FRAGMENT ARTYKUŁU:
»»

Włocławek: rozpoczęło się wydarzenie ewangelizacyjne „Polska pod Krzyżem”


14 września 2019 r., ks. AN

Włocławek: rozpoczęło się wydarzenie ewangelizacyjne „Polska pod Krzyżem”

Na lotnisku aeroklubu w Kruszynie pod Włocławkiem zawiązaniem wspólnoty i modlitwą różańcową rozpoczęło się wydarzenie ewangelizacyjne „Polska pod Krzyżem”, którego organizatorem jest diecezja włocławska oraz fundacja Solo Dios Basta. To kontynuacja wcześniejszych inicjatyw, takich jak „Wielka Pokuta” czy „Różaniec do granic”. Organizatorzy w kluczowym momencie, jakim o godz. 15 będzie Msza św. pod przewodnictwem biskupa włocławskiego Wiesława Meringa, spodziewają się blisko stu tysięcy uczestników.
 
Zebranych powitali ks. prał. Sławomir Deręgowski z Włocławka. „Jesteśmy tu po to, żeby powiedzieć tobie Panie Jezu, że jesteśmy gotowi oddać tobie wszystko, poświęcić całe nasze życie. Stajemy pod krzyżem, żeby poświęcić się Tobie, Jezu. Wiemy, że Bóg przygotował dla nas wielkie rzeczy, wielkie rzeczy dla Polski, tylko musimy wyrazić Mu naszą gotowość tu, pod Krzyżem” – mówił natomiast Maciej Bodasiński z fundacji Solo Dios Basta.
 
Pierwsi pielgrzymi pojawili się w sektorach już po godzinie 7 rano – głównie ci, z daleka, jak pan Józef z Jarosławia: „przyjechaliśmy grupą pięćdziesięcioosobową, jechaliśmy 7 godzin. To dla nas piękna pokuta. Ja byłem na pokucie  w Częstochowie, na Różańcu do granic, więc teraz pasuje być pod krzyżem. Trzeba pokutować za rodzinę, za siebie, za dzieci” – mówi.
 
Z Podkarpacia przyjechała też grupa z siostrami michalitkami. „Jesteśmy z Miejsca Piastowego, Jedlicza i Jasła, autokarem z Podkarpacia, 25 osób – mówi s. Pauletta – jechaliśmy od wczoraj, od godziny 23. Jesteśmy tutaj, żeby modlić się za ojczyznę, za Polskę”.
 
W modlitwie biorą udział całe rodziny, nie brakuje na nim dzieci. Szesnastoletnia Zuzia z Pruszcza, przyjechała z rodziną: „jechaliśmy 4 godziny, razem z babcią, kuzynką i kuzynem. Przyjechałam tu, ponieważ chciałam spędzić czas z rodziną i ogólnie dla Boga”. Młodsza od niej dwunastoletnia Nikola stwierdza krótko: „jestem tu żeby być z rodziną i się pomodlić”.

««

DOSTARCZONY MATERIAŁ:
»»

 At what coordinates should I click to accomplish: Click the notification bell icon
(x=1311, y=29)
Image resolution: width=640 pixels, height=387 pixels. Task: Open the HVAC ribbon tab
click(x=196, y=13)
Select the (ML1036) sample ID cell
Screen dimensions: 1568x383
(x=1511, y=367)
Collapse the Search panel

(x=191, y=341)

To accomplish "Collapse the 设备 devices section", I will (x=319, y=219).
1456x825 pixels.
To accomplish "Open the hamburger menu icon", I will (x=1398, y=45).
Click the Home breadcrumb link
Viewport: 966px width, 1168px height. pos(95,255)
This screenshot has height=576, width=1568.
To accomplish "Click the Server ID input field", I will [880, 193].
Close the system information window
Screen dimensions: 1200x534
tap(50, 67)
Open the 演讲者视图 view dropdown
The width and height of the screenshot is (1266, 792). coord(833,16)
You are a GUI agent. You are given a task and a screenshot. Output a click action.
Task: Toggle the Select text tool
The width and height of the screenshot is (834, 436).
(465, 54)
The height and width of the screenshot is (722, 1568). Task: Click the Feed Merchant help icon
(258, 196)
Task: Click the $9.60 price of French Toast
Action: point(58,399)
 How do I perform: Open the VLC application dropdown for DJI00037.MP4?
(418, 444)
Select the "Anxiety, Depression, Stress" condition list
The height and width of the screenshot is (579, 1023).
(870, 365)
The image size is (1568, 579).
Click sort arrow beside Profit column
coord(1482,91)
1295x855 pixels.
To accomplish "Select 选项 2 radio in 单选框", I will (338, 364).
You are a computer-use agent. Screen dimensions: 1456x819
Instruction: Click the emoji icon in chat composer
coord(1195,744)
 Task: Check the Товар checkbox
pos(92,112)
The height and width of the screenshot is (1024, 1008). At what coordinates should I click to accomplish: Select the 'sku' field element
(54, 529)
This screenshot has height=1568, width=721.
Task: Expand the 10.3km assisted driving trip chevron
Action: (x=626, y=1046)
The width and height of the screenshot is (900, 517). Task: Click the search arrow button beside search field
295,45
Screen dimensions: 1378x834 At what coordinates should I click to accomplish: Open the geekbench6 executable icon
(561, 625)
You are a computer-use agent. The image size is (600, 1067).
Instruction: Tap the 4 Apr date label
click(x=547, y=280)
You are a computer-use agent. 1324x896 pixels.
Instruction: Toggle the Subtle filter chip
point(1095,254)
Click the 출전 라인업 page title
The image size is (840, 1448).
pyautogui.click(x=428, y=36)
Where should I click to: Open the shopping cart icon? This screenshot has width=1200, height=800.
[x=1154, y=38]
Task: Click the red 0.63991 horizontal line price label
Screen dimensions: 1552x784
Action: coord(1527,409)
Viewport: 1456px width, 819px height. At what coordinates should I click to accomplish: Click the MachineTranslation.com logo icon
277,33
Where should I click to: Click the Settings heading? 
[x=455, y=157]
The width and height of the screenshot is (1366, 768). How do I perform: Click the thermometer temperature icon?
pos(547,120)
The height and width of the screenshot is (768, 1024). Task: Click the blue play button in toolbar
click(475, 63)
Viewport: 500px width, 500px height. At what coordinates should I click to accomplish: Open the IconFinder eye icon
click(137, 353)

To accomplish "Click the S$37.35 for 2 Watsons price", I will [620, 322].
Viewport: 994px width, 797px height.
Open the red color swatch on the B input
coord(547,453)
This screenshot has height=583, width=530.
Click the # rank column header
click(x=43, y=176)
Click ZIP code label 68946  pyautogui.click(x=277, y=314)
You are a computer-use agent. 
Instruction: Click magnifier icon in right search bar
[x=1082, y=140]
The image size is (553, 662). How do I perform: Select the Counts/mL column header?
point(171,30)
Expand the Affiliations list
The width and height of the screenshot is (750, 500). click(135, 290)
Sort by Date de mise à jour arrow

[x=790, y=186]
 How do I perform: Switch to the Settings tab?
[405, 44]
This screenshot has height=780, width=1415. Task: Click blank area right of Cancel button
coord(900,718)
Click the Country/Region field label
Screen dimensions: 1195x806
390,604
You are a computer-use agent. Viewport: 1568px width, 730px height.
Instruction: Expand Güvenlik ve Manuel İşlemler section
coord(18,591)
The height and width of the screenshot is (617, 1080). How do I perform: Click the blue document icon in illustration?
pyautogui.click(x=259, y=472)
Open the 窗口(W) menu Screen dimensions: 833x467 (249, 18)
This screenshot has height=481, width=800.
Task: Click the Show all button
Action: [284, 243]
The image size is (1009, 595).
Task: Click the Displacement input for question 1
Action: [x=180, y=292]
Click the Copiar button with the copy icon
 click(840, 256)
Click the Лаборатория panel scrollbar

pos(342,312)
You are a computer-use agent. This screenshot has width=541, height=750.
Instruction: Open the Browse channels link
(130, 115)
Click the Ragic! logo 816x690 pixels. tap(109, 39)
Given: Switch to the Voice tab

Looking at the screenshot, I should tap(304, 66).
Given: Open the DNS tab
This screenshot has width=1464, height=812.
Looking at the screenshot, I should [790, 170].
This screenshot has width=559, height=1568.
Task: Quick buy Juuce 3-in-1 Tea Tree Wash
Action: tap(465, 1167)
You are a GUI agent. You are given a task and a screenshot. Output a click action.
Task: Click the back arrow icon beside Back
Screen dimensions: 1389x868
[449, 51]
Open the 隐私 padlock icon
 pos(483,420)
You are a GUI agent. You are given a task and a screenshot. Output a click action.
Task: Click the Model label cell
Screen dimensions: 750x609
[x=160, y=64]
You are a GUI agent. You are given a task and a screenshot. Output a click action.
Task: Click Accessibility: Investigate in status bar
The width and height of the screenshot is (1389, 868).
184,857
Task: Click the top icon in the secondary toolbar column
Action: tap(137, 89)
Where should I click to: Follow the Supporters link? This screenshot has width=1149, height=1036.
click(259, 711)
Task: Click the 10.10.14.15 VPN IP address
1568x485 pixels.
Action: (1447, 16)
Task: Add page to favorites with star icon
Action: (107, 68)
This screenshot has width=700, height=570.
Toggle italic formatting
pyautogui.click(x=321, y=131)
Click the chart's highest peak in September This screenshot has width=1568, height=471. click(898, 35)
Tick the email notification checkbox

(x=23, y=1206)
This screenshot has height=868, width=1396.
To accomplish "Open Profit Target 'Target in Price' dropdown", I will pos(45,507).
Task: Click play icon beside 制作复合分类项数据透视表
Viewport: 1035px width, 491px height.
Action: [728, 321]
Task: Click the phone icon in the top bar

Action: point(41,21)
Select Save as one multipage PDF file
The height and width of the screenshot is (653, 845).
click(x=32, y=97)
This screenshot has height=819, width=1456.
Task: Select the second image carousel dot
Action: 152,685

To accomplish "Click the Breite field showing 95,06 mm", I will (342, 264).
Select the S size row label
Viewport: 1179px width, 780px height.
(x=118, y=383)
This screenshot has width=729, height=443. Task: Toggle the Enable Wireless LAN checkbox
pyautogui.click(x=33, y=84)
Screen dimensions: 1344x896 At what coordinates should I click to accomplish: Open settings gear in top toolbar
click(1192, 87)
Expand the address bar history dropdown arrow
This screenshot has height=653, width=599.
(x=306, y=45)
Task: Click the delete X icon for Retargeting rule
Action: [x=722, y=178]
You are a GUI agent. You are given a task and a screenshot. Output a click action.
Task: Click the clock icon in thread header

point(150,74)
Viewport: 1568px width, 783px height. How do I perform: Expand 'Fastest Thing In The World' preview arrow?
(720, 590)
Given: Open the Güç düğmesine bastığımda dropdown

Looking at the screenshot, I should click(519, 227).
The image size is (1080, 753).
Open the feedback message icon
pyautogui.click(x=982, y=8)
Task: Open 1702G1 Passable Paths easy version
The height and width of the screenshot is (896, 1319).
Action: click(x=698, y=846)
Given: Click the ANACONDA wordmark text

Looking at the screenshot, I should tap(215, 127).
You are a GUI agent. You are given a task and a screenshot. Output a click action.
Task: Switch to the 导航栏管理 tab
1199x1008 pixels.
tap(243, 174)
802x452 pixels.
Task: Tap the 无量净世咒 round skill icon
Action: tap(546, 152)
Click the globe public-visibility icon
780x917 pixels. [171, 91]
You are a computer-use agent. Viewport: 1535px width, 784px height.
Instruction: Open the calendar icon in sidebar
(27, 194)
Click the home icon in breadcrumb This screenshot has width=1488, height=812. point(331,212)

««

ZESTAW ZADAŃ:
1. Streść artykuł o wydarzeniu „Polska pod Krzyżem” w dwóch zdaniach.
2. Przepisz z artykułu o wydarzeniu „Polska pod Krzyżem” fragment od słów „14 września 2019” aż po słowa „stu tysięcy uczestników.”.
Wpisy nie są potrzebne do wykonania zadań.

ROZWIĄZANE ZADANIA:
1. Na lotnisku aeroklubu w Kruszynie pod Włocławkiem rozpoczęło się wydarzenie ewangelizacyjne „Polska pod Krzyżem”, zorganizowane przez diecezję włocławską i fundację Solo Dios Basta jako kontynuacja „Wielkiej Pokuty” i „Różańca do granic”. Na Mszę św. o godz. 15 organizatorzy spodziewają się blisko stu tysięcy uczestników, a wśród przybyłych są całe rodziny i grupy z daleka, np. z Podkarpacia, które chcą pokutować i modlić się za rodziny i ojczyznę.

2.
14 września 2019 r., ks. AN

Włocławek: rozpoczęło się wydarzenie ewangelizacyjne „Polska pod Krzyżem”

Na lotnisku aeroklubu w Kruszynie pod Włocławkiem zawiązaniem wspólnoty i modlitwą różańcową rozpoczęło się wydarzenie ewangelizacyjne „Polska pod Krzyżem”, którego organizatorem jest diecezja włocławska oraz fundacja Solo Dios Basta. To kontynuacja wcześniejszych inicjatyw, takich jak „Wielka Pokuta” czy „Różaniec do granic”. Organizatorzy w kluczowym momencie, jakim o godz. 15 będzie Msza św. pod przewodnictwem biskupa włocławskiego Wiesława Meringa, spodziewają się blisko stu tysięcy uczestników.